(How to complete this task): Print the lines that run from the line with "[linkedin] (1436, 1045)" to the line with "KATEGORIER (238, 31)", keeping both end lines, exactly as they appear in the entries below, and nothing else.

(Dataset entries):

○ ○ ○ ○

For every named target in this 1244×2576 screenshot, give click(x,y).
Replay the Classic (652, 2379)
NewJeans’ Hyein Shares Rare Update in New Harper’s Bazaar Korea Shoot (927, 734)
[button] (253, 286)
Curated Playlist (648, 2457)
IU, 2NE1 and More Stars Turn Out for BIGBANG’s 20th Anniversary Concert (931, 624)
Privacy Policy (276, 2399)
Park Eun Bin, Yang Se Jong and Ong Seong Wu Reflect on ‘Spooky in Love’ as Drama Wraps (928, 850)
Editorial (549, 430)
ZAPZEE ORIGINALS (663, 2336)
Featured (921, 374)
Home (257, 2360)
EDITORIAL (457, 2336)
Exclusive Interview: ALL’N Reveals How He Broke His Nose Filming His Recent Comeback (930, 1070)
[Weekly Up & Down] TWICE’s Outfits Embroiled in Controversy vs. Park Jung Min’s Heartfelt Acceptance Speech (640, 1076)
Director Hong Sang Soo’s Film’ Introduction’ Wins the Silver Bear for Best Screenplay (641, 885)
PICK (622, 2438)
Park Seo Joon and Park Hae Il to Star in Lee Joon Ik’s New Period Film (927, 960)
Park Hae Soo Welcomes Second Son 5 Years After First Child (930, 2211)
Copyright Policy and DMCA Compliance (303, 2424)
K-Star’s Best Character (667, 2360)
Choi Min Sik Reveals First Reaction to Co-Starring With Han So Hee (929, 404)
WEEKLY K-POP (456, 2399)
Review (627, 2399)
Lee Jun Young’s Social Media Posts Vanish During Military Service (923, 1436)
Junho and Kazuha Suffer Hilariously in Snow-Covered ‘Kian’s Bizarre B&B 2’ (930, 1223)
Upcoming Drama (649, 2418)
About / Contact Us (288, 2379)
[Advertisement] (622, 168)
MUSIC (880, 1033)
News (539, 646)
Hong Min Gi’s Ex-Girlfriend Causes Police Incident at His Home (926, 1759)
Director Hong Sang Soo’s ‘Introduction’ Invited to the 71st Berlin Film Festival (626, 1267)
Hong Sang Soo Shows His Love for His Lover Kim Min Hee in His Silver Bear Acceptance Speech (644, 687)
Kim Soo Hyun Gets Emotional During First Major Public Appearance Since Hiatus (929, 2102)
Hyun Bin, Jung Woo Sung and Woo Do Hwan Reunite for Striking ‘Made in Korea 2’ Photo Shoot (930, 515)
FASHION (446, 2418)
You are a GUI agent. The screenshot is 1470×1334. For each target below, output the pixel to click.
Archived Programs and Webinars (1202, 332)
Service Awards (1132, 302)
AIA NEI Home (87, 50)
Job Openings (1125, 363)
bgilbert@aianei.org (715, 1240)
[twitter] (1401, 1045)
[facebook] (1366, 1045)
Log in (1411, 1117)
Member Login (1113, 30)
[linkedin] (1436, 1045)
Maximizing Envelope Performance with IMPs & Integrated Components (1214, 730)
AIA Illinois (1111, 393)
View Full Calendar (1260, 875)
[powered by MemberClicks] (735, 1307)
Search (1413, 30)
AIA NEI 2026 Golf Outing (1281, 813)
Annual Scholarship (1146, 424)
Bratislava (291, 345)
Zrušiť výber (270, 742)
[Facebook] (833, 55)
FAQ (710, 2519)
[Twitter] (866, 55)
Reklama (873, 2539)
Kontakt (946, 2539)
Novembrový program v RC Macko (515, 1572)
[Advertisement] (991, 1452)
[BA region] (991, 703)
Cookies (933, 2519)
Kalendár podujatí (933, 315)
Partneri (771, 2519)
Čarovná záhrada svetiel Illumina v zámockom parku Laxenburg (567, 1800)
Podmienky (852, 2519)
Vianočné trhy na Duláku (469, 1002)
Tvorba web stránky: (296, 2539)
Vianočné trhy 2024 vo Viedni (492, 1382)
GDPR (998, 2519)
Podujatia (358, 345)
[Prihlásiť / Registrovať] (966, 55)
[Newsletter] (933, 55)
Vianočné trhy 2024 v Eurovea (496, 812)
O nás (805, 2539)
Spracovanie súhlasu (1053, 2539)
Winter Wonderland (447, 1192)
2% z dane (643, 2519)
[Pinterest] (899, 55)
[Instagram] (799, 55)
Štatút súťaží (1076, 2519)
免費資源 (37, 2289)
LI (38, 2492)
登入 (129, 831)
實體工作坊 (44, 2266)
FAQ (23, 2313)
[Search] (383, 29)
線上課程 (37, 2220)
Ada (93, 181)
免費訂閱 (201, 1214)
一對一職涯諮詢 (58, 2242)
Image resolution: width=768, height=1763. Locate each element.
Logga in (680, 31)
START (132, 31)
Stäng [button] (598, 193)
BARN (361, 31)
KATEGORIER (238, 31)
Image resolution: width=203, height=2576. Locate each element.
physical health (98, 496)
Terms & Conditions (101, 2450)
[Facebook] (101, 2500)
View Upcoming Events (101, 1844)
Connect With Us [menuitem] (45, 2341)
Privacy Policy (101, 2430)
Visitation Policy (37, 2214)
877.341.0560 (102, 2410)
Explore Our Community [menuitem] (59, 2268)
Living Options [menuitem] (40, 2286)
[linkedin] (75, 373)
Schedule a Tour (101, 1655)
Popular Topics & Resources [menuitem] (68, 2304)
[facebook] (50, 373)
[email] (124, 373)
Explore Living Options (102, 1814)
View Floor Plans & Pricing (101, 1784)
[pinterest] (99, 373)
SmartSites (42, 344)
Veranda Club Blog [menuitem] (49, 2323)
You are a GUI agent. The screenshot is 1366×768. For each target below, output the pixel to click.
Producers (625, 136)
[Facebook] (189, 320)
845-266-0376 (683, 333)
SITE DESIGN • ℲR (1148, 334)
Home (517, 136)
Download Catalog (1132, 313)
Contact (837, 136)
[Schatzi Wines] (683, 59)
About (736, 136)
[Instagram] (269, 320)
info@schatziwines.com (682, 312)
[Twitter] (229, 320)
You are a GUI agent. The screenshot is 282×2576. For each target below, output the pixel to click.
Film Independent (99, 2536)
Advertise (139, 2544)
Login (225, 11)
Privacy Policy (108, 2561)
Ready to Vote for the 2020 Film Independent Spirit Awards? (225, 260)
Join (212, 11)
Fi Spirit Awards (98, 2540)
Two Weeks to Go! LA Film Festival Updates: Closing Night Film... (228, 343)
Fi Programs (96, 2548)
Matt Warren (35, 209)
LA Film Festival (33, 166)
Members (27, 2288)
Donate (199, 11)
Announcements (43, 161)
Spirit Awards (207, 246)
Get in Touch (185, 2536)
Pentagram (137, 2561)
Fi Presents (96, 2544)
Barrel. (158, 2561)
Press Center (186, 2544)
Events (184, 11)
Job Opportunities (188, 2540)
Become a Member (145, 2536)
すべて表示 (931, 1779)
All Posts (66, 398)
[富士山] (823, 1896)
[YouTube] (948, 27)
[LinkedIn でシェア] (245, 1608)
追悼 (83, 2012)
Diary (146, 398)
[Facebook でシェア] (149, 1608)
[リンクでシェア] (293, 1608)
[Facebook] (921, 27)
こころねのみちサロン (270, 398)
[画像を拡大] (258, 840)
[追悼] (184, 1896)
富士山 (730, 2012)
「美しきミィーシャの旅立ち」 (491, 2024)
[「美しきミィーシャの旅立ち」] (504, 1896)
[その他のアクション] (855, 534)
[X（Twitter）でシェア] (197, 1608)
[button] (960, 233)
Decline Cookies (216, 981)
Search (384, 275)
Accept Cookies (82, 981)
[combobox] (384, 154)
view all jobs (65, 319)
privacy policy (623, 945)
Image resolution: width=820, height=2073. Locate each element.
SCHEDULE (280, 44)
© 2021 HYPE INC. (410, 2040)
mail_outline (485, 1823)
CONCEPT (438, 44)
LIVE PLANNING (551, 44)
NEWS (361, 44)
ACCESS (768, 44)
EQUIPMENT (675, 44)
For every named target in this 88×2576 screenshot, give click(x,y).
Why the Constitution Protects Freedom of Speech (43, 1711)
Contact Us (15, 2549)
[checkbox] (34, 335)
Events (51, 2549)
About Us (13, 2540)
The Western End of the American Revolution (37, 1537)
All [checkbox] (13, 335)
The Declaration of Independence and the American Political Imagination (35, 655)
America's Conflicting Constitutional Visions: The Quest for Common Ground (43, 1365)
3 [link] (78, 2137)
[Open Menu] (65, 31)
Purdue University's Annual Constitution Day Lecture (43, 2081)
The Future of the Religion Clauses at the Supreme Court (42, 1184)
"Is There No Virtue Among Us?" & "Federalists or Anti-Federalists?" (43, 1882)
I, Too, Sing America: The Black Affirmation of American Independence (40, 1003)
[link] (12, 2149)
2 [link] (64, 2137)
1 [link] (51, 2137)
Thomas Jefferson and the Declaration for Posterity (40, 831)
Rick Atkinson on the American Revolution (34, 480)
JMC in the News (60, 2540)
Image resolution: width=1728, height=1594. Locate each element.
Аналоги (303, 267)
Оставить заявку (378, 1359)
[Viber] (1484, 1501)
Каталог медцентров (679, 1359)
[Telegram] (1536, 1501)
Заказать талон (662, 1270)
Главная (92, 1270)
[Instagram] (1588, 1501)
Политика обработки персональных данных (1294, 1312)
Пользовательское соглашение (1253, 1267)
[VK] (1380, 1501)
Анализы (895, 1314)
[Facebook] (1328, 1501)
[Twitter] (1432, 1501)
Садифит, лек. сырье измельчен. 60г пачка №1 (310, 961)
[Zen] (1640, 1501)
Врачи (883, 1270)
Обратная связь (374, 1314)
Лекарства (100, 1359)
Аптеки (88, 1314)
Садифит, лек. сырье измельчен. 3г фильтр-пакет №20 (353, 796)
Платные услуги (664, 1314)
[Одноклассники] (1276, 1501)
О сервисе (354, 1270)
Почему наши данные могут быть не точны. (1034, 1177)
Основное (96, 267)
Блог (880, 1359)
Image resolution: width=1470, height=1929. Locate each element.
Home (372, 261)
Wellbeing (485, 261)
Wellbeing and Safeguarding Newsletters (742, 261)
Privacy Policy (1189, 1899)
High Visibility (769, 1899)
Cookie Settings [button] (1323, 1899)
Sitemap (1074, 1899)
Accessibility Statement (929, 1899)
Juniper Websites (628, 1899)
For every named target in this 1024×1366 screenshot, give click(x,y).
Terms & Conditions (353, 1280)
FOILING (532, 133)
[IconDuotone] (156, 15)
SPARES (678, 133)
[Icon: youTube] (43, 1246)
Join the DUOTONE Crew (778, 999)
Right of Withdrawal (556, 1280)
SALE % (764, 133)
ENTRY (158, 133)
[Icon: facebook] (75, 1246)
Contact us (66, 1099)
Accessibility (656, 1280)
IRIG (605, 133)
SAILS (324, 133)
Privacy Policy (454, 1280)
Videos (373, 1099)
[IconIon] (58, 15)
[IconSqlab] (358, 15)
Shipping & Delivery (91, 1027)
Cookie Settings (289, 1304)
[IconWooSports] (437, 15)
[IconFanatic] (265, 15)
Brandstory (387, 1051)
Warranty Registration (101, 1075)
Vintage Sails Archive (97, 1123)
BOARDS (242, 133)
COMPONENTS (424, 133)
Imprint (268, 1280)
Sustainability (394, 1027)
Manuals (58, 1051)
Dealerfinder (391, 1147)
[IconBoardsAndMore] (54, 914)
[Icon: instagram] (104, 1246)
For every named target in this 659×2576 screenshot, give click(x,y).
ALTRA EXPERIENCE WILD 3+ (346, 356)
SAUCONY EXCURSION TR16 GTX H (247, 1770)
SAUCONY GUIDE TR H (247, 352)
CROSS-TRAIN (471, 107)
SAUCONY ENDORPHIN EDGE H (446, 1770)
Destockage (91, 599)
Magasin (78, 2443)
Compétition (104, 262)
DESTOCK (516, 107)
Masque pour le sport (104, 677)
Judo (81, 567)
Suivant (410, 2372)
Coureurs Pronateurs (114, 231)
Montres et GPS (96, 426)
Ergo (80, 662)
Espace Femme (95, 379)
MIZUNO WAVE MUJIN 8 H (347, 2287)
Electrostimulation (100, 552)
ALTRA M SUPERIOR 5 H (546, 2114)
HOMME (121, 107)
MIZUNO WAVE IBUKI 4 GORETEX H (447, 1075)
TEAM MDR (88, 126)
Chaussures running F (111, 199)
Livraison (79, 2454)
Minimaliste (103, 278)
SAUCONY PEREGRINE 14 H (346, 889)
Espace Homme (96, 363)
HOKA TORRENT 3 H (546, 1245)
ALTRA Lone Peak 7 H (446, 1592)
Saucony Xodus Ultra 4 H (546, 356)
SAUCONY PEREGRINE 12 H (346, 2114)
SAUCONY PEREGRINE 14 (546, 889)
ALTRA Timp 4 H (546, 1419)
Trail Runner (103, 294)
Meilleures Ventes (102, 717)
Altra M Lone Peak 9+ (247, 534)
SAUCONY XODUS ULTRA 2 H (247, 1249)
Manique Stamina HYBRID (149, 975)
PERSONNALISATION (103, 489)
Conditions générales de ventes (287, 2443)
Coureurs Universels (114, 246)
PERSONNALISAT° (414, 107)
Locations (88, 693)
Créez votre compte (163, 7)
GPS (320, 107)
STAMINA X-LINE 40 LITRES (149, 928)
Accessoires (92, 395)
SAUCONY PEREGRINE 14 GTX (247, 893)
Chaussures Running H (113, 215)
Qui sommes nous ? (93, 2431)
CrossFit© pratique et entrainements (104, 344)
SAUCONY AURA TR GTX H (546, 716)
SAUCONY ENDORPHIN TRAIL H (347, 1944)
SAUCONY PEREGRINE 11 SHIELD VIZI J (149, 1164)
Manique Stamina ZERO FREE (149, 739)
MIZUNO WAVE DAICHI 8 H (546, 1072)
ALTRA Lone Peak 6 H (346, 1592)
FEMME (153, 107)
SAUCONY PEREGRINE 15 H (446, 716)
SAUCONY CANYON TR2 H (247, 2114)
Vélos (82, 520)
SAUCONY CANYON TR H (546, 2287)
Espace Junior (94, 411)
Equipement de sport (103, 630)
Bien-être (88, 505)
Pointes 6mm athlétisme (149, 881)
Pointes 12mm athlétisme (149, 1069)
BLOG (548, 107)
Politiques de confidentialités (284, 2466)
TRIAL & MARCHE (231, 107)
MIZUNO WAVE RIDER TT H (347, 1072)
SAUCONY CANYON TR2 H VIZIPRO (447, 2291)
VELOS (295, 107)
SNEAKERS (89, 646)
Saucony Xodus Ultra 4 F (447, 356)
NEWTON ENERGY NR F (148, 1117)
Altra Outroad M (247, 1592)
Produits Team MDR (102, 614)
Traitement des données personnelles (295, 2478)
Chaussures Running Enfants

○ ○ ○ ○

(Exercise output):
[linkedin] (1436, 1045)
Maximizing Envelope Performance with IMPs & Integrated Components (1214, 730)
AIA Illinois (1111, 393)
View Full Calendar (1260, 875)
[powered by MemberClicks] (735, 1307)
Search (1413, 30)
AIA NEI 2026 Golf Outing (1281, 813)
Annual Scholarship (1146, 424)
Bratislava (291, 345)
Zrušiť výber (270, 742)
[Facebook] (833, 55)
FAQ (710, 2519)
[Twitter] (866, 55)
Reklama (873, 2539)
Kontakt (946, 2539)
Novembrový program v RC Macko (515, 1572)
[Advertisement] (991, 1452)
[BA region] (991, 703)
Cookies (933, 2519)
Kalendár podujatí (933, 315)
Partneri (771, 2519)
Čarovná záhrada svetiel Illumina v zámockom parku Laxenburg (567, 1800)
Podmienky (852, 2519)
Vianočné trhy na Duláku (469, 1002)
Tvorba web stránky: (296, 2539)
Vianočné trhy 2024 vo Viedni (492, 1382)
GDPR (998, 2519)
Podujatia (358, 345)
[Prihlásiť / Registrovať] (966, 55)
[Newsletter] (933, 55)
Vianočné trhy 2024 v Eurovea (496, 812)
O nás (805, 2539)
Spracovanie súhlasu (1053, 2539)
Winter Wonderland (447, 1192)
2% z dane (643, 2519)
[Pinterest] (899, 55)
[Instagram] (799, 55)
Štatút súťaží (1076, 2519)
免費資源 (37, 2289)
LI (38, 2492)
登入 (129, 831)
實體工作坊 (44, 2266)
FAQ (23, 2313)
[Search] (383, 29)
線上課程 (37, 2220)
Ada (93, 181)
免費訂閱 (201, 1214)
一對一職涯諮詢 (58, 2242)
Image resolution: width=768, height=1763. Locate each element.
Logga in (680, 31)
START (132, 31)
Stäng [button] (598, 193)
BARN (361, 31)
KATEGORIER (238, 31)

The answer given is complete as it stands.